▶ _WORK ITEM_:
Set down all of the records exactly, leaving none out.

Top of SUPPLIED RECORDS

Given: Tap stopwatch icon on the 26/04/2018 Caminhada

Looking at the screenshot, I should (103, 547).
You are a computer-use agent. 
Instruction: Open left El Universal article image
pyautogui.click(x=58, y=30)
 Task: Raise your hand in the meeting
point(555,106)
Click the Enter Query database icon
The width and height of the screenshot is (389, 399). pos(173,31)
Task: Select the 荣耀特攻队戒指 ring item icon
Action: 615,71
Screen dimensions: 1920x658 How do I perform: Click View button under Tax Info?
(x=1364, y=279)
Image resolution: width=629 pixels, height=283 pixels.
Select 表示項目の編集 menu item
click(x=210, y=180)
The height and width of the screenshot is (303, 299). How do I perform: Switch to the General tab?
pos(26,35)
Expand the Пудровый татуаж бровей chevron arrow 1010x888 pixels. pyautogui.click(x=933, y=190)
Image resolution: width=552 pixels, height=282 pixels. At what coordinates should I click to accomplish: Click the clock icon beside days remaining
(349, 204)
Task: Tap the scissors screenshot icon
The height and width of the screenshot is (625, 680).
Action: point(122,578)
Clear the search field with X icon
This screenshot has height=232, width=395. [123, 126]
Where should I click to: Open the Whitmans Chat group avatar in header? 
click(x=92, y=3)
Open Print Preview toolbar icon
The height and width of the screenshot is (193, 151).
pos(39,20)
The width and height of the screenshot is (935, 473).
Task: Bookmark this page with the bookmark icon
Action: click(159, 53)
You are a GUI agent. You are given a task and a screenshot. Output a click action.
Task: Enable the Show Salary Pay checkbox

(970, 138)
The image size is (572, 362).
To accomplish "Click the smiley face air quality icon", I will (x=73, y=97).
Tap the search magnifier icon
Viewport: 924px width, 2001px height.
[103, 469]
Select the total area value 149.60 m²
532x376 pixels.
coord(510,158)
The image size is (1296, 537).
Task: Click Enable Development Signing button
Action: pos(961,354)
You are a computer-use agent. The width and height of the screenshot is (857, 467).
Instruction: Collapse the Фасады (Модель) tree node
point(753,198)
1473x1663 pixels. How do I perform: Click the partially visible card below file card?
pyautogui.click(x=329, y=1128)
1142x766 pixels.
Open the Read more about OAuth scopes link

Bottom of SUPPLIED RECORDS

▶ _RESPONSE TO THIS EXERCISE_:
Given: Tap stopwatch icon on the 26/04/2018 Caminhada

Looking at the screenshot, I should (103, 547).
You are a computer-use agent. 
Instruction: Open left El Universal article image
pyautogui.click(x=58, y=30)
 Task: Raise your hand in the meeting
point(555,106)
Click the Enter Query database icon
The width and height of the screenshot is (389, 399). pos(173,31)
Task: Select the 荣耀特攻队戒指 ring item icon
Action: 615,71
Screen dimensions: 1920x658 How do I perform: Click View button under Tax Info?
(x=1364, y=279)
Image resolution: width=629 pixels, height=283 pixels.
Select 表示項目の編集 menu item
click(x=210, y=180)
The height and width of the screenshot is (303, 299). How do I perform: Switch to the General tab?
pos(26,35)
Expand the Пудровый татуаж бровей chevron arrow 1010x888 pixels. pyautogui.click(x=933, y=190)
Image resolution: width=552 pixels, height=282 pixels. At what coordinates should I click to accomplish: Click the clock icon beside days remaining
(349, 204)
Task: Tap the scissors screenshot icon
The height and width of the screenshot is (625, 680).
Action: point(122,578)
Clear the search field with X icon
This screenshot has height=232, width=395. [123, 126]
Where should I click to: Open the Whitmans Chat group avatar in header? 
click(x=92, y=3)
Open Print Preview toolbar icon
The height and width of the screenshot is (193, 151).
pos(39,20)
The width and height of the screenshot is (935, 473).
Task: Bookmark this page with the bookmark icon
Action: click(159, 53)
You are a GUI agent. You are given a task and a screenshot. Output a click action.
Task: Enable the Show Salary Pay checkbox

(970, 138)
The image size is (572, 362).
To accomplish "Click the smiley face air quality icon", I will (x=73, y=97).
Tap the search magnifier icon
Viewport: 924px width, 2001px height.
[103, 469]
Select the total area value 149.60 m²
532x376 pixels.
coord(510,158)
The image size is (1296, 537).
Task: Click Enable Development Signing button
Action: pos(961,354)
You are a computer-use agent. The width and height of the screenshot is (857, 467).
Instruction: Collapse the Фасады (Модель) tree node
point(753,198)
1473x1663 pixels. How do I perform: Click the partially visible card below file card?
pyautogui.click(x=329, y=1128)
1142x766 pixels.
Open the Read more about OAuth scopes link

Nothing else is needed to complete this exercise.